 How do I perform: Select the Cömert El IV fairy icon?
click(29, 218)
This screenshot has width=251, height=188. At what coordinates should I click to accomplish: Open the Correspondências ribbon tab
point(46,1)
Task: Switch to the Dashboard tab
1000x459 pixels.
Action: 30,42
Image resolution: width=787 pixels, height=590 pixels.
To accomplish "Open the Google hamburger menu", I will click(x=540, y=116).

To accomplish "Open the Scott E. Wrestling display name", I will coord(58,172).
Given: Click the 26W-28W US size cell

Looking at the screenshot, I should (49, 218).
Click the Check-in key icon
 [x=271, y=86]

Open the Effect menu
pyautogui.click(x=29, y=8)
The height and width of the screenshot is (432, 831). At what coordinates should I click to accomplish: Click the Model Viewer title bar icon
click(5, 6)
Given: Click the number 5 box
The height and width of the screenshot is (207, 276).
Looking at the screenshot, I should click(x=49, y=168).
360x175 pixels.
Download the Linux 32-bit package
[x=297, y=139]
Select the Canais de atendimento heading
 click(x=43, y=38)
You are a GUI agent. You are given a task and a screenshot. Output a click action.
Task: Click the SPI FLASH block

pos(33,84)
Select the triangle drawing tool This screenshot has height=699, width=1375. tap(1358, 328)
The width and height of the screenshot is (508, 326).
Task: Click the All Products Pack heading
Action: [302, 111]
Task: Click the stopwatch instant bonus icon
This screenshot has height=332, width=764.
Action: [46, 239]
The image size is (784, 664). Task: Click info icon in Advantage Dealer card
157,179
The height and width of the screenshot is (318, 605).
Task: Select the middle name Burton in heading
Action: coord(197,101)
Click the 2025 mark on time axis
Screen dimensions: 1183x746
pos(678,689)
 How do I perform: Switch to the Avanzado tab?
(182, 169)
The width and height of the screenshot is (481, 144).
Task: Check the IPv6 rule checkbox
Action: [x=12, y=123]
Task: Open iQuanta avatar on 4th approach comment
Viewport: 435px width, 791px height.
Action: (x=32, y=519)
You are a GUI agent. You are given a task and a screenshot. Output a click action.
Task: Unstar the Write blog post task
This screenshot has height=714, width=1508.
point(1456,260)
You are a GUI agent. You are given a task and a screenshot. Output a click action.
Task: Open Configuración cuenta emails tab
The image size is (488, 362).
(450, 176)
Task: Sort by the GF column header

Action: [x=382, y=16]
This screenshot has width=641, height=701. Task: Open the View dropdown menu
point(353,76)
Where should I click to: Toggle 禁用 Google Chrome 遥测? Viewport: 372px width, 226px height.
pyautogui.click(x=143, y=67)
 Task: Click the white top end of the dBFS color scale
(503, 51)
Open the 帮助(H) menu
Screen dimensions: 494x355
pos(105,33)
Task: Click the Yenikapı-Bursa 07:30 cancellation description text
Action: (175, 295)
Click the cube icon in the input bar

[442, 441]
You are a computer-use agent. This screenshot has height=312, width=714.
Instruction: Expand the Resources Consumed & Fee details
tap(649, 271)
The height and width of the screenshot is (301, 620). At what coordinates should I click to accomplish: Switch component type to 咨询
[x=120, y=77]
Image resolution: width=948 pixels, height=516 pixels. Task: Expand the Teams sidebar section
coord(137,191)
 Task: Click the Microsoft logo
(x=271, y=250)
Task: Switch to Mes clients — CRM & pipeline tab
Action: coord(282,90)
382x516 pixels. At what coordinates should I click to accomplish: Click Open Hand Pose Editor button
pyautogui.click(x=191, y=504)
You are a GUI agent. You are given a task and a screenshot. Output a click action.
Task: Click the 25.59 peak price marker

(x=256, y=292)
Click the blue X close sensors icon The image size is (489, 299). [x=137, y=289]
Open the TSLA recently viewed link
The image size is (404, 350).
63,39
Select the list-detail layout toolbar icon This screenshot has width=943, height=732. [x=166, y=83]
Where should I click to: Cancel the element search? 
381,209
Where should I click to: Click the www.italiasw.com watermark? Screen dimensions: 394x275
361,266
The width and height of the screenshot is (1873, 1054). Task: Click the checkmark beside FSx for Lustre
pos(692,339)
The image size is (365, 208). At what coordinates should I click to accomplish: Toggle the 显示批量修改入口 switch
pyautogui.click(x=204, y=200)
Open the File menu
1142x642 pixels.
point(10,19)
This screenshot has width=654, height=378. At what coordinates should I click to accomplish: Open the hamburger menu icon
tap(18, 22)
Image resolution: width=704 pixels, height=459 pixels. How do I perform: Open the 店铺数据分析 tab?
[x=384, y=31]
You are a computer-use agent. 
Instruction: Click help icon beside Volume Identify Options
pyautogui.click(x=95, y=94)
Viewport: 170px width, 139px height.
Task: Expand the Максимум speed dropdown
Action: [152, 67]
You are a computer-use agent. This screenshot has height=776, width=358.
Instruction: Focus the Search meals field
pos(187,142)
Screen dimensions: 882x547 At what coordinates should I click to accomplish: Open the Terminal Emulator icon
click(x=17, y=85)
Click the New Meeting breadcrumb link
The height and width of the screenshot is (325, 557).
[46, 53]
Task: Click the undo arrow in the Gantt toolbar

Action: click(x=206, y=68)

----------

### Work instruction
All entries are to be repeated exactly and completely.

### Reply
 How do I perform: Select the Cömert El IV fairy icon?
click(29, 218)
This screenshot has width=251, height=188. At what coordinates should I click to accomplish: Open the Correspondências ribbon tab
point(46,1)
Task: Switch to the Dashboard tab
1000x459 pixels.
Action: 30,42
Image resolution: width=787 pixels, height=590 pixels.
To accomplish "Open the Google hamburger menu", I will click(x=540, y=116).

To accomplish "Open the Scott E. Wrestling display name", I will coord(58,172).
Given: Click the 26W-28W US size cell

Looking at the screenshot, I should (49, 218).
Click the Check-in key icon
 [x=271, y=86]

Open the Effect menu
pyautogui.click(x=29, y=8)
The height and width of the screenshot is (432, 831). At what coordinates should I click to accomplish: Click the Model Viewer title bar icon
click(5, 6)
Given: Click the number 5 box
The height and width of the screenshot is (207, 276).
Looking at the screenshot, I should click(x=49, y=168).
360x175 pixels.
Download the Linux 32-bit package
[x=297, y=139]
Select the Canais de atendimento heading
 click(x=43, y=38)
You are a GUI agent. You are given a task and a screenshot. Output a click action.
Task: Click the SPI FLASH block

pos(33,84)
Select the triangle drawing tool This screenshot has height=699, width=1375. tap(1358, 328)
The width and height of the screenshot is (508, 326).
Task: Click the All Products Pack heading
Action: [302, 111]
Task: Click the stopwatch instant bonus icon
This screenshot has height=332, width=764.
Action: [46, 239]
The image size is (784, 664). Task: Click info icon in Advantage Dealer card
157,179
The height and width of the screenshot is (318, 605).
Task: Select the middle name Burton in heading
Action: coord(197,101)
Click the 2025 mark on time axis
Screen dimensions: 1183x746
pos(678,689)
 How do I perform: Switch to the Avanzado tab?
(182, 169)
The width and height of the screenshot is (481, 144).
Task: Check the IPv6 rule checkbox
Action: [x=12, y=123]
Task: Open iQuanta avatar on 4th approach comment
Viewport: 435px width, 791px height.
Action: (x=32, y=519)
You are a GUI agent. You are given a task and a screenshot. Output a click action.
Task: Unstar the Write blog post task
This screenshot has height=714, width=1508.
point(1456,260)
You are a GUI agent. You are given a task and a screenshot. Output a click action.
Task: Open Configuración cuenta emails tab
The image size is (488, 362).
(450, 176)
Task: Sort by the GF column header

Action: [x=382, y=16]
This screenshot has width=641, height=701. Task: Open the View dropdown menu
point(353,76)
Where should I click to: Toggle 禁用 Google Chrome 遥测? Viewport: 372px width, 226px height.
pyautogui.click(x=143, y=67)
 Task: Click the white top end of the dBFS color scale
(503, 51)
Open the 帮助(H) menu
Screen dimensions: 494x355
pos(105,33)
Task: Click the Yenikapı-Bursa 07:30 cancellation description text
Action: (175, 295)
Click the cube icon in the input bar

[442, 441]
You are a computer-use agent. This screenshot has height=312, width=714.
Instruction: Expand the Resources Consumed & Fee details
tap(649, 271)
The height and width of the screenshot is (301, 620). At what coordinates should I click to accomplish: Switch component type to 咨询
[x=120, y=77]
Image resolution: width=948 pixels, height=516 pixels. Task: Expand the Teams sidebar section
coord(137,191)
 Task: Click the Microsoft logo
(x=271, y=250)
Task: Switch to Mes clients — CRM & pipeline tab
Action: coord(282,90)
382x516 pixels. At what coordinates should I click to accomplish: Click Open Hand Pose Editor button
pyautogui.click(x=191, y=504)
You are a GUI agent. You are given a task and a screenshot. Output a click action.
Task: Click the 25.59 peak price marker

(x=256, y=292)
Click the blue X close sensors icon The image size is (489, 299). [x=137, y=289]
Open the TSLA recently viewed link
The image size is (404, 350).
63,39
Select the list-detail layout toolbar icon This screenshot has width=943, height=732. [x=166, y=83]
Where should I click to: Cancel the element search? 
381,209
Where should I click to: Click the www.italiasw.com watermark? Screen dimensions: 394x275
361,266
The width and height of the screenshot is (1873, 1054). Task: Click the checkmark beside FSx for Lustre
pos(692,339)
The image size is (365, 208). At what coordinates should I click to accomplish: Toggle the 显示批量修改入口 switch
pyautogui.click(x=204, y=200)
Open the File menu
1142x642 pixels.
point(10,19)
This screenshot has width=654, height=378. At what coordinates should I click to accomplish: Open the hamburger menu icon
tap(18, 22)
Image resolution: width=704 pixels, height=459 pixels. How do I perform: Open the 店铺数据分析 tab?
[x=384, y=31]
You are a computer-use agent. 
Instruction: Click help icon beside Volume Identify Options
pyautogui.click(x=95, y=94)
Viewport: 170px width, 139px height.
Task: Expand the Максимум speed dropdown
Action: [152, 67]
You are a computer-use agent. This screenshot has height=776, width=358.
Instruction: Focus the Search meals field
pos(187,142)
Screen dimensions: 882x547 At what coordinates should I click to accomplish: Open the Terminal Emulator icon
click(x=17, y=85)
Click the New Meeting breadcrumb link
The height and width of the screenshot is (325, 557).
[46, 53]
Task: Click the undo arrow in the Gantt toolbar

Action: click(x=206, y=68)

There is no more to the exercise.